UnNews:Recession certain to spread to newly discovered planet Kepler 20f warn experts

From Uncyclopedia, the content-free encyclopedia
Jump to navigation Jump to search

Your A.D.D. news outl — Oooh, look at the pictures! UnNews Saturday, April 20, 2024, 08:22:59 (UTC)

Recession certain to spread to newly discovered planet Kepler 20f warn experts UnNews Logo Potato.png

20 December 2011

Kepler 20f under the shadow of financial uncertainty.

LONDON, United Kingdom -- The U.N. Conference on Trade and Development has warned that the economic crisis is so dire it is likely to spread to two newly discovered Earth-sized planets.

Dr Francois Fressin, of the Harvard-Smithsonian Centre for Astrophysics in Cambridge, US, who led the research into discovering the new worlds, said there was little hope Kepler 20f and it's smaller neighbour Kepler 20e escaping recession:

"These two planets are far too similar to our planet to escape the financial troubles. Kepler 20f is almost exactly the same size as Earth and has a water vapour atmosphere. The financial uncertainty has cast a shadow over what should have been an exciting discovery."

The U.N. further stated that as Kempler 20f's surface temperature is too hot to support life, it puts it into the same brackets as the Japan and Greece in terms of industrial stagnation. "There is no real hope of any growth in the short-term", they told us.

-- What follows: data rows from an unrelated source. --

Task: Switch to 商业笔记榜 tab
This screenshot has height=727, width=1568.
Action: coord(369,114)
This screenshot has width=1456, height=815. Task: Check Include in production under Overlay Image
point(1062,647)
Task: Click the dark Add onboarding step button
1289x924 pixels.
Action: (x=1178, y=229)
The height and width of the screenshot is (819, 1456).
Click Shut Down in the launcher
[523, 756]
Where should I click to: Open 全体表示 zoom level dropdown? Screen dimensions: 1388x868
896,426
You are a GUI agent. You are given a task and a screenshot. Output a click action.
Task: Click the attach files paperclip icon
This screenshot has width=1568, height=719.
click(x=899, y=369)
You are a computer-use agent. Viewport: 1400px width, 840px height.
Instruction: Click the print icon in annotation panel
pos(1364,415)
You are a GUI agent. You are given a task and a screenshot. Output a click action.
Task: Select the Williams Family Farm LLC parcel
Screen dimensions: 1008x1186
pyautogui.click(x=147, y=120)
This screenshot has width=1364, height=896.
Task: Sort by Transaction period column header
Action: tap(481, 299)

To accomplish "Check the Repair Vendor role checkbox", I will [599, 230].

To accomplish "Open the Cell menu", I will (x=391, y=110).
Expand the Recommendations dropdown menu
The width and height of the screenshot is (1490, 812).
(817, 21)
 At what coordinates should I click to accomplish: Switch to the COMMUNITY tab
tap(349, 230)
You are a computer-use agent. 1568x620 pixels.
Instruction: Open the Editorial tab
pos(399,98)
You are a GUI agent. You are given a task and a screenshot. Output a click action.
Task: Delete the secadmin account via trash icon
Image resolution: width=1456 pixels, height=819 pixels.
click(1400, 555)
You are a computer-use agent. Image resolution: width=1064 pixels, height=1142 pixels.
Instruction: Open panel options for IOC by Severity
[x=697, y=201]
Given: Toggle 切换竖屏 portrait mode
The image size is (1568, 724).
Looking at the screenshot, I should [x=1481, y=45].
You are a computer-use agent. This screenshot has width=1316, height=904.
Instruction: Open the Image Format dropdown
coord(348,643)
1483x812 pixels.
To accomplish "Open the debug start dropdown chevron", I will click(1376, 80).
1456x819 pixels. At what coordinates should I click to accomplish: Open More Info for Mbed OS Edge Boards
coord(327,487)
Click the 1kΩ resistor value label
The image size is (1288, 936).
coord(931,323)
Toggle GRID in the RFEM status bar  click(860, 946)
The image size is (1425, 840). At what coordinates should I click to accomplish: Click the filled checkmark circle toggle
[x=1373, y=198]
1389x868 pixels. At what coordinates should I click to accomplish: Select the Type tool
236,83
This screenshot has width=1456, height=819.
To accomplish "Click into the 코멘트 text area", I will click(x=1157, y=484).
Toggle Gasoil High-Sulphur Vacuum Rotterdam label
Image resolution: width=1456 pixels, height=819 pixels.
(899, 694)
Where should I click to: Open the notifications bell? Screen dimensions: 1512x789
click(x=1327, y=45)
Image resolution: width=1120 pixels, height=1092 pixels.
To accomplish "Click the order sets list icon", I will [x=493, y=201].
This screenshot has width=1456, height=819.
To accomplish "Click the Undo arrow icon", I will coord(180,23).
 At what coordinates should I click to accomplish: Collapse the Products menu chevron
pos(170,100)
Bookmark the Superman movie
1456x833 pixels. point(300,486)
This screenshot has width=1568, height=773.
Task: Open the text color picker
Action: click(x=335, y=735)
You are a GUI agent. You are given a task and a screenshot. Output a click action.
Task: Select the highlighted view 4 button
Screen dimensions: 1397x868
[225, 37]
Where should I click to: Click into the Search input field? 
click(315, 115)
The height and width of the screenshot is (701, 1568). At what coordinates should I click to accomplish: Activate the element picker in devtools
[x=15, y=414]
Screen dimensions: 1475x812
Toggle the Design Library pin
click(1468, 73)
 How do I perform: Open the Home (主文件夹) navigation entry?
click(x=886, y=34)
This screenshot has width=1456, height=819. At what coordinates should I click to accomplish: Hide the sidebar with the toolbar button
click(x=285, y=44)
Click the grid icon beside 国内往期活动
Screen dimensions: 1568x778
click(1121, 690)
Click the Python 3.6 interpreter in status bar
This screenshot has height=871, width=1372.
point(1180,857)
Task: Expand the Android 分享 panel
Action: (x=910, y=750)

Despite inhospitable conditions of the planet, the Hubble Telescope has already spotted tents and MacBook Pro's from the 'Occupy' movement on the surface.

Further extra-terrestrial woes have been reported in regards to the previous safe-bet: The Earth's Sun. The big ball of hot plasma interwoven with magnetic fields is not in the Eurozone, but is not immune from the effects of its crisis. The credit rating agency Moody's has already moved to downgrade the star from 'Yellow Dwarf' to 'Magnolia Dwarf' after it was announced the sun is to cut the level of hydrogen it fuses from 620 million metric tons of hydrogen per second, to 530 tons.

The consequences of the Sun's move is that daylight will be unavailable on Tuesdays, and this is set to affect the already shaky photosynthesis industry. "We can expect a sharp reduction in leaves," warned angry sycamores. These comments were met with a flurry of activity in the Do Deciduous market.

With the financial crisis becoming increasingly inter-galactic, the already overstretched hyperbole used by financial experts to describe just how much shit we're in is being put under further strain. The result of this has been finance commentators and credit-agency spokesman escalating their prenouncements by using profanity. As such all financial news is now to be broadcast after the 9pm watershed.

"They're wanking without a penis," Howard Archer, economist at IHS Global Insight said about the debt problem in Spain yesterday. And today the IMF released a statement warning many Eurozone countries will have their credit rating downgraded to "triple-A-fucked-up".